BEGIN

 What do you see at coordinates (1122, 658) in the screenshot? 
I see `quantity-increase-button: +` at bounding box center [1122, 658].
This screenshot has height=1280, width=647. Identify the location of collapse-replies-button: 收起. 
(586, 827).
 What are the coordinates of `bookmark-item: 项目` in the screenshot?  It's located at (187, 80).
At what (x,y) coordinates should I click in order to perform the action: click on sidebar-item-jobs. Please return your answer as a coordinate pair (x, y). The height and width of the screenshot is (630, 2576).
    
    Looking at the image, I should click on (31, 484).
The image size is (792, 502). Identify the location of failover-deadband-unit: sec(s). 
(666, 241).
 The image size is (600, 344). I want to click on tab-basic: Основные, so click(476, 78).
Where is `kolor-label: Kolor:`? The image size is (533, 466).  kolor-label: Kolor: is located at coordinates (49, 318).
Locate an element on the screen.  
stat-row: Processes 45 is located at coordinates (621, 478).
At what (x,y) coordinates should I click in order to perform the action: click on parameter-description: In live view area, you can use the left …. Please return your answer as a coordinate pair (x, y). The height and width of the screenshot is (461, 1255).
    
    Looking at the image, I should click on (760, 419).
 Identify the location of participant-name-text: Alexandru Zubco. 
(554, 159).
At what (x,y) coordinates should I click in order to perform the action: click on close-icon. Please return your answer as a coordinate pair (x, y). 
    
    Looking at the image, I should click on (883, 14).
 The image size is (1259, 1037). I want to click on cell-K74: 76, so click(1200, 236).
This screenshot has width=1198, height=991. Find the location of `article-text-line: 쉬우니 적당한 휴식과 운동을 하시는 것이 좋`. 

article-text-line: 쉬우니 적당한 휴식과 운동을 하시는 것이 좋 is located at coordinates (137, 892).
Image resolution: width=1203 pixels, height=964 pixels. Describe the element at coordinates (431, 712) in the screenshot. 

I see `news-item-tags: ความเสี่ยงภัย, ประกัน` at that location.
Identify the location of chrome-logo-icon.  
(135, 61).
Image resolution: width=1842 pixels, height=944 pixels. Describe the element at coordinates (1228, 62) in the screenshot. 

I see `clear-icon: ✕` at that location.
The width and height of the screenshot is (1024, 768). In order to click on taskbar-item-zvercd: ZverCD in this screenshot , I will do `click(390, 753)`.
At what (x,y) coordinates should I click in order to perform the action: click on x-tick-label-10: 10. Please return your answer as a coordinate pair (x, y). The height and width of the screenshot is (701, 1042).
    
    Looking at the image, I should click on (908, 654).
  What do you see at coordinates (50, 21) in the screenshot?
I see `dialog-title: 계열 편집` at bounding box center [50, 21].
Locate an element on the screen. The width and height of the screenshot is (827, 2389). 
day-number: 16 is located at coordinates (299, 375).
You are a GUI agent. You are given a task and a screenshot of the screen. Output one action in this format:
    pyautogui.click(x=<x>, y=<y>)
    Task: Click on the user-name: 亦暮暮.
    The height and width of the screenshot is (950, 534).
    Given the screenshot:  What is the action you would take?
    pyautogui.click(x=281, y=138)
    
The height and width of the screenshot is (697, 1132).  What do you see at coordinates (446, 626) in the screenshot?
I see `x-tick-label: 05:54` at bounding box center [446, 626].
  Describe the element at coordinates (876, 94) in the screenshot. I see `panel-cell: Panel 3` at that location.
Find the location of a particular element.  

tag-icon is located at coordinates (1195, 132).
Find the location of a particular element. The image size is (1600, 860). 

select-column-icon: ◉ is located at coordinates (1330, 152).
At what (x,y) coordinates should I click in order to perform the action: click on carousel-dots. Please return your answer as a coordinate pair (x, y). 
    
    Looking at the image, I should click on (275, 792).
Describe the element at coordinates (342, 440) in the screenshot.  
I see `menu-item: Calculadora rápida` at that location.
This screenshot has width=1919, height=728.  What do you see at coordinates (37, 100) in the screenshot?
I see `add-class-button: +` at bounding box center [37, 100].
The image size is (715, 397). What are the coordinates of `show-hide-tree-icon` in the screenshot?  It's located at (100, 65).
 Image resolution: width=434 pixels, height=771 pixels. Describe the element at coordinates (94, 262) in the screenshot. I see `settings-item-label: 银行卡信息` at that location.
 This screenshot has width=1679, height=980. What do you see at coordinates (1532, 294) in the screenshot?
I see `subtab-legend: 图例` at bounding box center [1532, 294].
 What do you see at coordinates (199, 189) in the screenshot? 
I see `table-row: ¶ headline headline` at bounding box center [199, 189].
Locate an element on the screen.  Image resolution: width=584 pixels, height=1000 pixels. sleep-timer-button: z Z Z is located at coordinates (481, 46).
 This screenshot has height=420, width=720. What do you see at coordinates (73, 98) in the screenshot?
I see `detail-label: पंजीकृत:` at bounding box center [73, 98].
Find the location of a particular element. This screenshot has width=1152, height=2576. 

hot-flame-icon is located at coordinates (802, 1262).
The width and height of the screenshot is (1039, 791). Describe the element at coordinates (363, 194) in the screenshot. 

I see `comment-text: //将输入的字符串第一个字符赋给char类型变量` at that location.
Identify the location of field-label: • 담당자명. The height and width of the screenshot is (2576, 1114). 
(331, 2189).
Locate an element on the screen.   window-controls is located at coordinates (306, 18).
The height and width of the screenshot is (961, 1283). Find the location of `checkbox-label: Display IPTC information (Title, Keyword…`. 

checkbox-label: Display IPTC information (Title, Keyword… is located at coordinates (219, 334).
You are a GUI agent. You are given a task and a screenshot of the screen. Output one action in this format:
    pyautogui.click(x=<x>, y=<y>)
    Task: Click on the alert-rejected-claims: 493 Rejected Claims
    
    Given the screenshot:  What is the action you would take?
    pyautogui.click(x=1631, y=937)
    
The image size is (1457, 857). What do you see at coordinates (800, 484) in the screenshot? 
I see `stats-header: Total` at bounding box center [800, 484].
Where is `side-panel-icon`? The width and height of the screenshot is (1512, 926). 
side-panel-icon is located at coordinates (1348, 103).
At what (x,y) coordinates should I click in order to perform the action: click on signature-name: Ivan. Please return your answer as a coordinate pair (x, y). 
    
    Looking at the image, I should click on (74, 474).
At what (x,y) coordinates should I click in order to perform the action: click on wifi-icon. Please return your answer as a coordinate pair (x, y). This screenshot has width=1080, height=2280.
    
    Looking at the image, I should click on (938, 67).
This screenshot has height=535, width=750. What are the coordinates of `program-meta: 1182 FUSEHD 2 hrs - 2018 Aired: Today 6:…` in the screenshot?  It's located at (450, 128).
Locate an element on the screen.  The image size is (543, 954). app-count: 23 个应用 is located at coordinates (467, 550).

END

Copy all of the entries above word for word, with no changes.

 What do you see at coordinates (1122, 658) in the screenshot? 
I see `quantity-increase-button: +` at bounding box center [1122, 658].
This screenshot has height=1280, width=647. Identify the location of collapse-replies-button: 收起. 
(586, 827).
 What are the coordinates of `bookmark-item: 项目` in the screenshot?  It's located at (187, 80).
At what (x,y) coordinates should I click in order to perform the action: click on sidebar-item-jobs. Please return your answer as a coordinate pair (x, y). The height and width of the screenshot is (630, 2576).
    
    Looking at the image, I should click on (31, 484).
The image size is (792, 502). Identify the location of failover-deadband-unit: sec(s). 
(666, 241).
 The image size is (600, 344). I want to click on tab-basic: Основные, so click(476, 78).
Where is `kolor-label: Kolor:`? The image size is (533, 466).  kolor-label: Kolor: is located at coordinates (49, 318).
Locate an element on the screen.  
stat-row: Processes 45 is located at coordinates (621, 478).
At what (x,y) coordinates should I click in order to perform the action: click on parameter-description: In live view area, you can use the left …. Please return your answer as a coordinate pair (x, y). The height and width of the screenshot is (461, 1255).
    
    Looking at the image, I should click on (760, 419).
 Identify the location of participant-name-text: Alexandru Zubco. 
(554, 159).
At what (x,y) coordinates should I click in order to perform the action: click on close-icon. Please return your answer as a coordinate pair (x, y). 
    
    Looking at the image, I should click on (883, 14).
 The image size is (1259, 1037). I want to click on cell-K74: 76, so click(1200, 236).
This screenshot has width=1198, height=991. Find the location of `article-text-line: 쉬우니 적당한 휴식과 운동을 하시는 것이 좋`. 

article-text-line: 쉬우니 적당한 휴식과 운동을 하시는 것이 좋 is located at coordinates (137, 892).
Image resolution: width=1203 pixels, height=964 pixels. Describe the element at coordinates (431, 712) in the screenshot. 

I see `news-item-tags: ความเสี่ยงภัย, ประกัน` at that location.
Identify the location of chrome-logo-icon.  
(135, 61).
Image resolution: width=1842 pixels, height=944 pixels. Describe the element at coordinates (1228, 62) in the screenshot. 

I see `clear-icon: ✕` at that location.
The width and height of the screenshot is (1024, 768). In order to click on taskbar-item-zvercd: ZverCD in this screenshot , I will do `click(390, 753)`.
At what (x,y) coordinates should I click in order to perform the action: click on x-tick-label-10: 10. Please return your answer as a coordinate pair (x, y). The height and width of the screenshot is (701, 1042).
    
    Looking at the image, I should click on (908, 654).
  What do you see at coordinates (50, 21) in the screenshot?
I see `dialog-title: 계열 편집` at bounding box center [50, 21].
Locate an element on the screen. The width and height of the screenshot is (827, 2389). 
day-number: 16 is located at coordinates (299, 375).
You are a GUI agent. You are given a task and a screenshot of the screen. Output one action in this format:
    pyautogui.click(x=<x>, y=<y>)
    Task: Click on the user-name: 亦暮暮.
    The height and width of the screenshot is (950, 534).
    Given the screenshot:  What is the action you would take?
    pyautogui.click(x=281, y=138)
    
The height and width of the screenshot is (697, 1132).  What do you see at coordinates (446, 626) in the screenshot?
I see `x-tick-label: 05:54` at bounding box center [446, 626].
  Describe the element at coordinates (876, 94) in the screenshot. I see `panel-cell: Panel 3` at that location.
Find the location of a particular element.  

tag-icon is located at coordinates (1195, 132).
Find the location of a particular element. The image size is (1600, 860). 

select-column-icon: ◉ is located at coordinates (1330, 152).
At what (x,y) coordinates should I click in order to perform the action: click on carousel-dots. Please return your answer as a coordinate pair (x, y). 
    
    Looking at the image, I should click on (275, 792).
Describe the element at coordinates (342, 440) in the screenshot.  
I see `menu-item: Calculadora rápida` at that location.
This screenshot has width=1919, height=728.  What do you see at coordinates (37, 100) in the screenshot?
I see `add-class-button: +` at bounding box center [37, 100].
The image size is (715, 397). What are the coordinates of `show-hide-tree-icon` in the screenshot?  It's located at (100, 65).
 Image resolution: width=434 pixels, height=771 pixels. Describe the element at coordinates (94, 262) in the screenshot. I see `settings-item-label: 银行卡信息` at that location.
 This screenshot has width=1679, height=980. What do you see at coordinates (1532, 294) in the screenshot?
I see `subtab-legend: 图例` at bounding box center [1532, 294].
 What do you see at coordinates (199, 189) in the screenshot? 
I see `table-row: ¶ headline headline` at bounding box center [199, 189].
Locate an element on the screen.  Image resolution: width=584 pixels, height=1000 pixels. sleep-timer-button: z Z Z is located at coordinates (481, 46).
 This screenshot has height=420, width=720. What do you see at coordinates (73, 98) in the screenshot?
I see `detail-label: पंजीकृत:` at bounding box center [73, 98].
Find the location of a particular element. This screenshot has width=1152, height=2576. 

hot-flame-icon is located at coordinates (802, 1262).
The width and height of the screenshot is (1039, 791). Describe the element at coordinates (363, 194) in the screenshot. 

I see `comment-text: //将输入的字符串第一个字符赋给char类型变量` at that location.
Identify the location of field-label: • 담당자명. The height and width of the screenshot is (2576, 1114). 
(331, 2189).
Locate an element on the screen.   window-controls is located at coordinates (306, 18).
The height and width of the screenshot is (961, 1283). Find the location of `checkbox-label: Display IPTC information (Title, Keyword…`. 

checkbox-label: Display IPTC information (Title, Keyword… is located at coordinates (219, 334).
You are a GUI agent. You are given a task and a screenshot of the screen. Output one action in this format:
    pyautogui.click(x=<x>, y=<y>)
    Task: Click on the alert-rejected-claims: 493 Rejected Claims
    
    Given the screenshot:  What is the action you would take?
    pyautogui.click(x=1631, y=937)
    
The image size is (1457, 857). What do you see at coordinates (800, 484) in the screenshot? 
I see `stats-header: Total` at bounding box center [800, 484].
Where is `side-panel-icon`? The width and height of the screenshot is (1512, 926). 
side-panel-icon is located at coordinates (1348, 103).
At what (x,y) coordinates should I click in order to perform the action: click on signature-name: Ivan. Please return your answer as a coordinate pair (x, y). 
    
    Looking at the image, I should click on (74, 474).
At what (x,y) coordinates should I click in order to perform the action: click on wifi-icon. Please return your answer as a coordinate pair (x, y). This screenshot has width=1080, height=2280.
    
    Looking at the image, I should click on (938, 67).
This screenshot has height=535, width=750. What are the coordinates of `program-meta: 1182 FUSEHD 2 hrs - 2018 Aired: Today 6:…` in the screenshot?  It's located at (450, 128).
Locate an element on the screen.  The image size is (543, 954). app-count: 23 个应用 is located at coordinates (467, 550).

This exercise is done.